The project includes connections with five Indigenous villages in the Yukon River watershed and one village with a diverse population just north of Fairbanks. Project scientists and interns and advisors from Yukon villages will collaborate through the framework of the watershed council, and the associated Indigenous Observation Network (ION), to measure lake area change, water chemistry, extent of ground melt, and methane emissions. Interviews and participatory mapping with knowledgeable local residents will provide contextual knowledge to supplement these measurements, all of which will be integrated into a permafrost model to provide forecasts of future change.
“The results of the study will be pertinent to Native, State, and Federal entities,” said Jones. “We are working to contribute to both the understanding of global climate dynamics and local societal needs.”

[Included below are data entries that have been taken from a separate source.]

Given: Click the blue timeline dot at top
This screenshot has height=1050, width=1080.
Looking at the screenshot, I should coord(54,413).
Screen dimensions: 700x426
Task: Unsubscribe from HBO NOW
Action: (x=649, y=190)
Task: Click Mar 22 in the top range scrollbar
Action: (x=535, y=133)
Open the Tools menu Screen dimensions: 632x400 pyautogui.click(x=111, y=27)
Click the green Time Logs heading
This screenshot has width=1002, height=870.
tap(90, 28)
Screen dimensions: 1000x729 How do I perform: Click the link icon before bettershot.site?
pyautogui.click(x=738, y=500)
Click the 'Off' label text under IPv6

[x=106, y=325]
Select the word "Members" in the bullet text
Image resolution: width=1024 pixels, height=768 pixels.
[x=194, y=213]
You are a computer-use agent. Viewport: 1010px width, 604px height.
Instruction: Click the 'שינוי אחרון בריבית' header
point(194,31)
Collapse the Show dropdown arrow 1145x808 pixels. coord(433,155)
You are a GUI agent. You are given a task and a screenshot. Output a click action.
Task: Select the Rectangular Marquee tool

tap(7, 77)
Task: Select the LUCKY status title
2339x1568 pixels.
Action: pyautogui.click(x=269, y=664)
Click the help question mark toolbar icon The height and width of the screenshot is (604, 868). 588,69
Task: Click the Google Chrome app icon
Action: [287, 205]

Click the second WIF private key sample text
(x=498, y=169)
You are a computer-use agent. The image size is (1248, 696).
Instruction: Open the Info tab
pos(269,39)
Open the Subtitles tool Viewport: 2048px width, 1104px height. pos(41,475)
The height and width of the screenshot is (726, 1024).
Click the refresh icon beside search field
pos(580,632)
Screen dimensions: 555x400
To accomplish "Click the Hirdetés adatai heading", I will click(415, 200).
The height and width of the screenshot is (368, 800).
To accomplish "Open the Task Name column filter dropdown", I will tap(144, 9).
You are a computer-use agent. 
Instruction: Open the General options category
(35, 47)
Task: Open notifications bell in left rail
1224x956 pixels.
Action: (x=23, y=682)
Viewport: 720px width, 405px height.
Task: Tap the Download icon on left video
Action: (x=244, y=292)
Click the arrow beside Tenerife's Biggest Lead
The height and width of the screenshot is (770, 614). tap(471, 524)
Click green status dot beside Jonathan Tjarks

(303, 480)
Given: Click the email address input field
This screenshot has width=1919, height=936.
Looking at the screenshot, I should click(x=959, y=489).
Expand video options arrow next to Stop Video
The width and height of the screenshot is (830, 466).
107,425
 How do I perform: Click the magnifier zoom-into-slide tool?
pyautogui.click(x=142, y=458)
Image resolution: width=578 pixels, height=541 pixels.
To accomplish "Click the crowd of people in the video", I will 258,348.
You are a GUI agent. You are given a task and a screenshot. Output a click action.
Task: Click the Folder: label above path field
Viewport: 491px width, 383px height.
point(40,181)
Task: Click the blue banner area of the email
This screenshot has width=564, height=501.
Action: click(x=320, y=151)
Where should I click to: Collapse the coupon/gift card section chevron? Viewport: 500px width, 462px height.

Other outcomes of the project will include annual town halls with local communities and an expanded permafrost modeling toolkit that includes changing lake environments.
The pandemic has posed several challenges right at the start of the project, said Jones. Colorado-based scientists will potentially need to undergo a fourteen-day quarantine period before visiting field sites in Alaska; and some villages will be off limits indefinitely. “Most or all of the villages aren’t interested in having outside visitors yet—and rightly so—to protect themselves,” said Jones. As a result there will be less field-based research during the first year and parts of the project will be delayed.
Project funding will support young thought leaders and mentors from Yukon River watershed villages, graduate and undergraduate students from the University of Colorado and the University of Alaska Fairbanks, and the researchers over four or more years.